17 May 2023, Fes
Maison du Lac R495 [DH260]
After three days of being too lazy to leave the apartment except to stock up on food and buy commemorative stamps, we decided today would be the day on which to visit the medina proper. There are two medinas. We have spent time in the one outside our door, not the Unesco heritage site a ten minute walk from our door. We awoke to rain, but by 1300 it had stopped and held off until we were walking home a little after 1700.
We visited a few sites (listed below), and strolled the streets, and ate Chinese for a welcome change.
The Bab Boujloud gate was built by the French in 1913 beside the more modest original which dates from the 12th century.

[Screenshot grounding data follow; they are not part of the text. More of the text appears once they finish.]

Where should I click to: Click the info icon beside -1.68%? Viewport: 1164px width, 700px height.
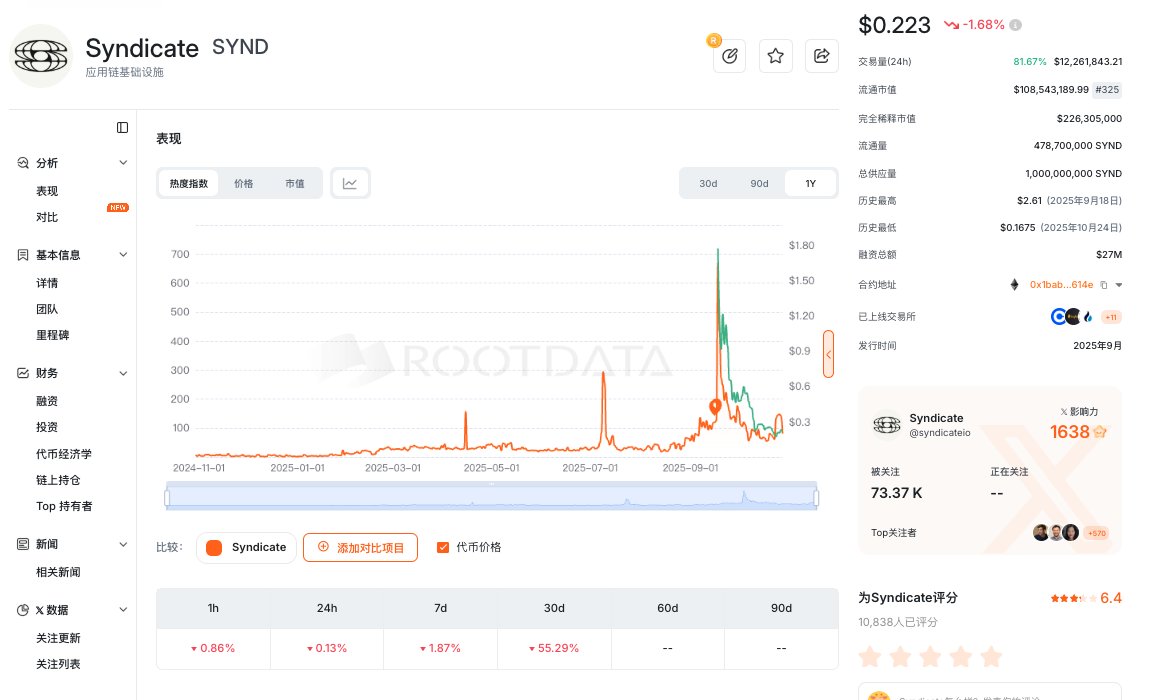pyautogui.click(x=1016, y=25)
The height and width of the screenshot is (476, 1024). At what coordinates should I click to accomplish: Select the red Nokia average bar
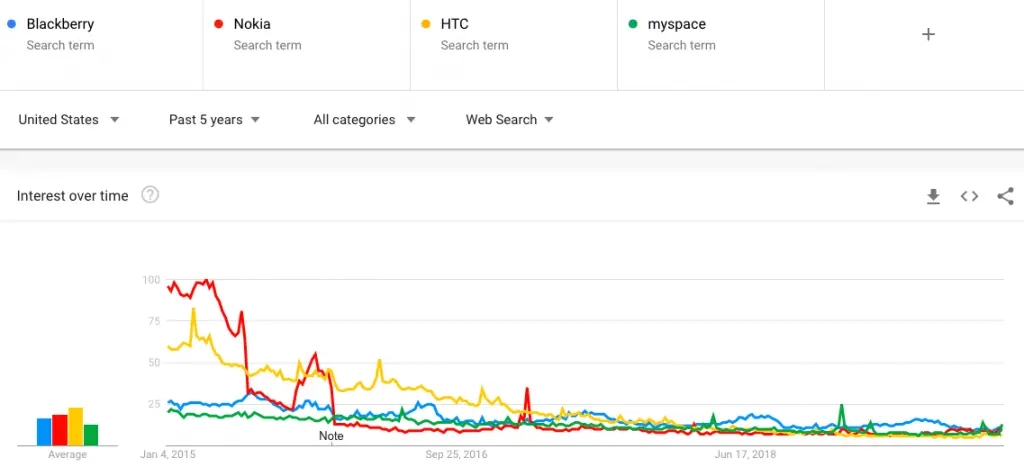(60, 430)
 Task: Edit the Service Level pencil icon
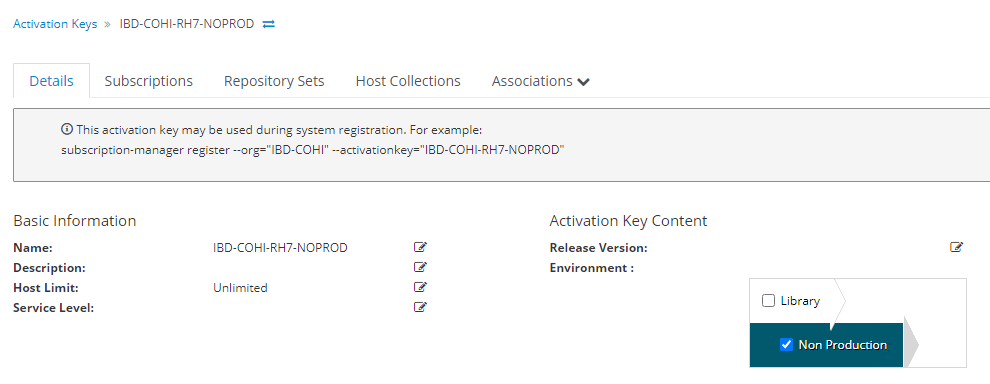point(420,308)
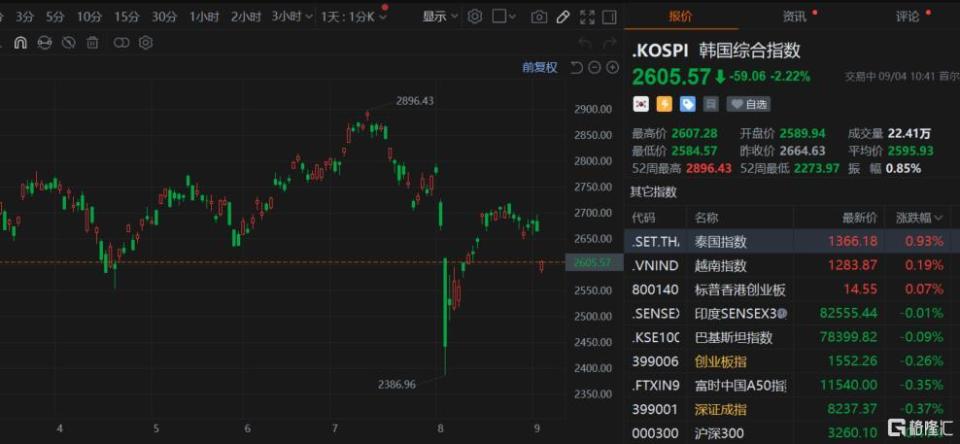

The weight-powered water clock* dates from the 14th century. It is only partially restored as no-one seems to know exactly how it worked. "The building is also sometimes referred to as the House of Maimonidas due to a popular legend which claims that the house was once the residence of the famous Jewish philosopher..."
Restaurant Palais Lahlou allowed us in just to take photos of its extraordinary interior.
The Moulay Idriss mausoleum is visited by circling it via the narrow alleys that encase it, the external decorations of carved wood and stucco are simply lovely.
And we peered through a couple of doors into portions of the "oldest existing and continually operating educational institution in the world... founded in 859...", the University of al-Qarawiyyin.
A great day...
*The clock consists of 12 windows and platforms carrying brass bowls. The motion of the clock was presumably maintained by a kind of small cart which ran from left to right behind the twelve doors. At one end, the cart was attached to a rope with a hanging weight; at the other end to a rope with a weight that floated on the surface of a water reservoir that was drained at a regular pace. Each hour one of the doors opened; at the same time a metal ball was dropped into one of the twelve brass bowls. The rafters sticking out of the building above the doors supported a small roof to shield the doors and bowls. The facade of the building is decorated with carved stucco around the windows and by sculpted arabesque and epigraphic motifs on the wooden rafters and corbels.